The first pair of shoes I tried on weren’t right but I was determined to give this trying-something-new experiment a fair chance. I was studying the other choices when the salesdude came over to see if I wanted to try another pair.
salesdude: Did those not feel good? me: They felt too stiff. salesdude: What are you looking to do? me: [slight pause while I try to process this apparent non sequitur then give up and go with the obvious] Buy shoes?
[nervous laughter: salesdude because he’s not sure if I’m joking, me because I know by his reaction that I’ve missed something obvious] salesdude: I mean, like, are you going to use them for crosstraining, running– me: Yes! Running! [and off I went on a dissertation about what I like in a running shoe]
The pause, the uncertain answer, the literal interpretation of an unexpected, off-script question–these are things that unmask me to strangers. One minute I’m the average customer and the next I’m the oddball who can’t answer a simple question and cares a little too much about how the soles of her running shoes are constructed.
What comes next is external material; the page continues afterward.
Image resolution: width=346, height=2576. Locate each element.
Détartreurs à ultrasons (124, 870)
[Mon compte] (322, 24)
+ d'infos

But overall, in spite of the mall-induced crankiness, the shopping was a success because I got a new pair of these and I love them:
Increasingly, experts are realizing that Asperger’s in girls looks different from Asperger’s in boys. Some thoughts on what that means for girls on the spectrum . . .
I was raised to be a good girl. This meant, above all, being seen and not heard. Don’t bother the adults. Don’t make waves.
And this was mostly fine with me. As a child, I spent hours and hours alone. Some of my happiest memories involve going on long bike rides, exploring in the woods, and playing games in my room, all by myself. I remember quite a few fiercely contested games of Risk and Monopoly that pitted me against myself.
My parents never questioned what I did for hours in my room with the door closed. If I disappeared for the afternoon into the woods behind our house, their only concern was that I be home by five-thirty for dinner.
I don’t know what would have happened if I came home at six. I was a good girl and good girls followed the rules.
But the problem with being the good girl, especially if you’re a young undiagnosed aspie, is that good girls are invisible. Aspie boys tend to act out. They have problems with anger management. They’re defiant and oppositional. They’re not team players. They shrink away from competition and refuse to follow the rules.
Years ago these boys got slapped with labels like “juvenile delinquent” and “behavior problem.” Today, out of every ten children diagnosed with Asperger’s syndrome, eight will be boys and two will be girls.